Task prompt >> Down to the last line, print the entries below exactly, and keep every picture out of the copy.

Data provided >>

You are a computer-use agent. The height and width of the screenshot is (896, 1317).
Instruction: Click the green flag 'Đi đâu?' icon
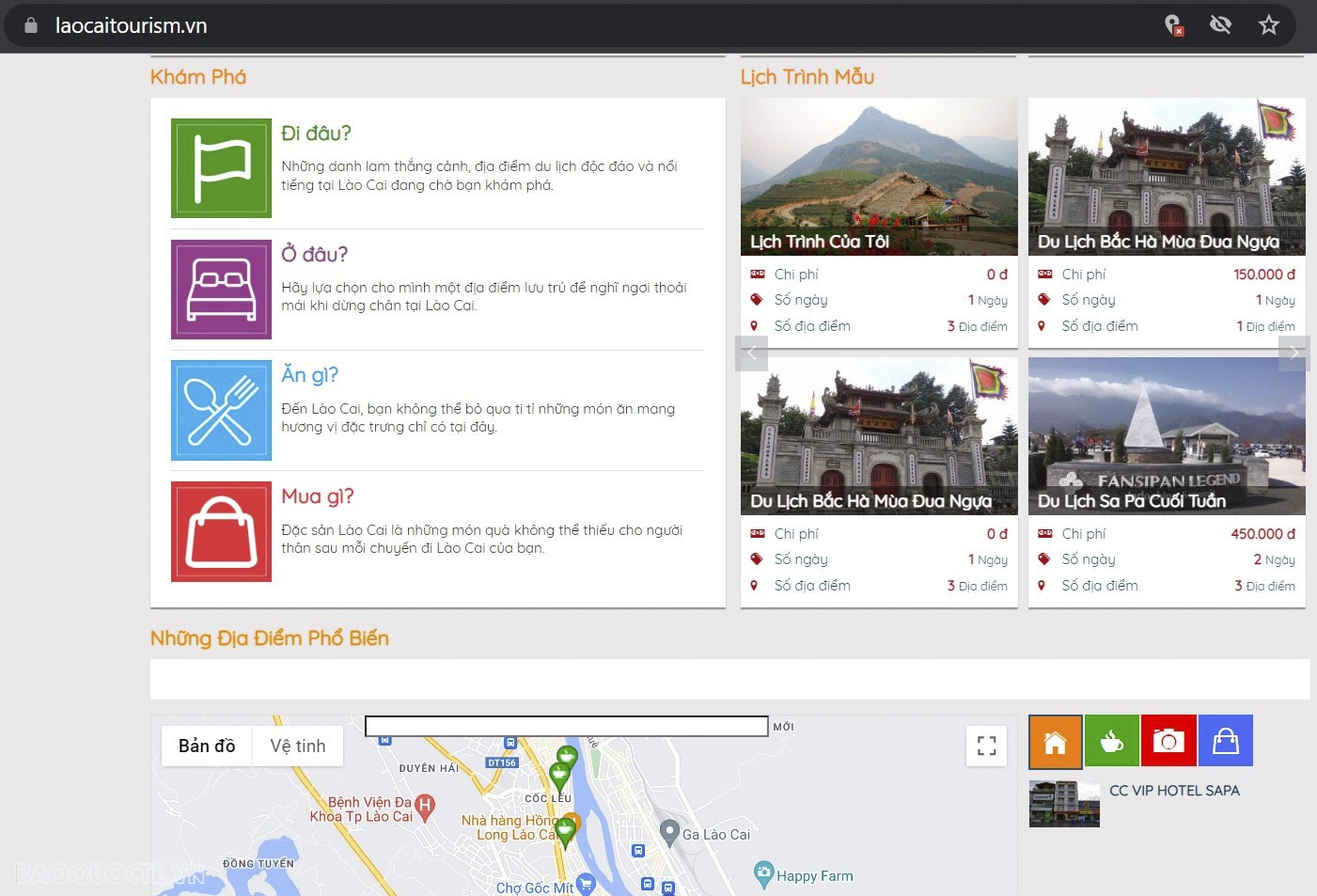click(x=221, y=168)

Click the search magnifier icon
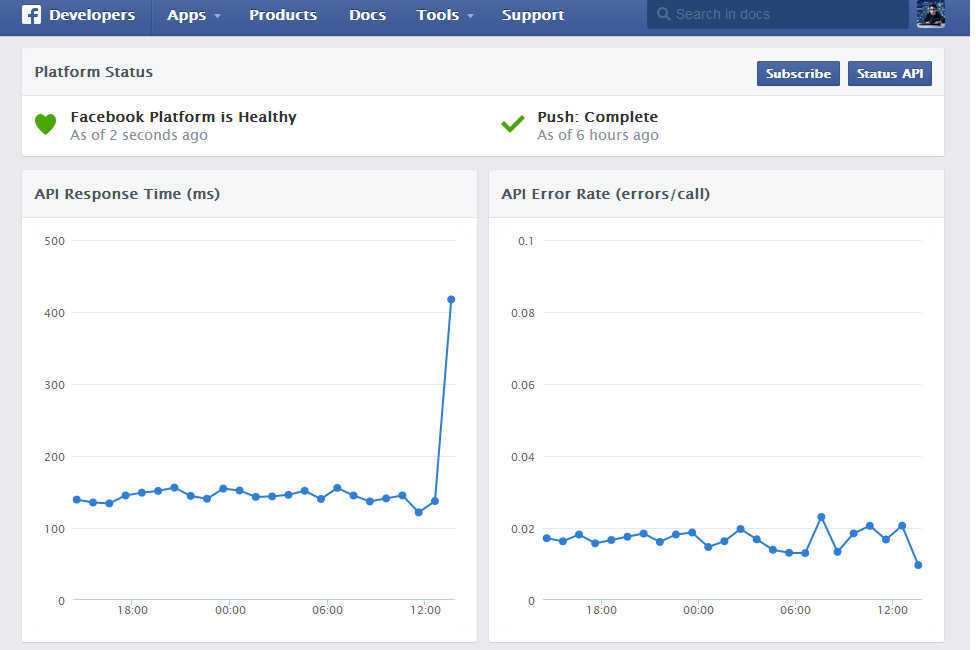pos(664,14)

Exercise solution >>
You are a computer-use agent. The height and width of the screenshot is (896, 1317).
Instruction: Click the green flag 'Đi đâu?' icon
click(x=221, y=168)

Click the search magnifier icon
pos(664,14)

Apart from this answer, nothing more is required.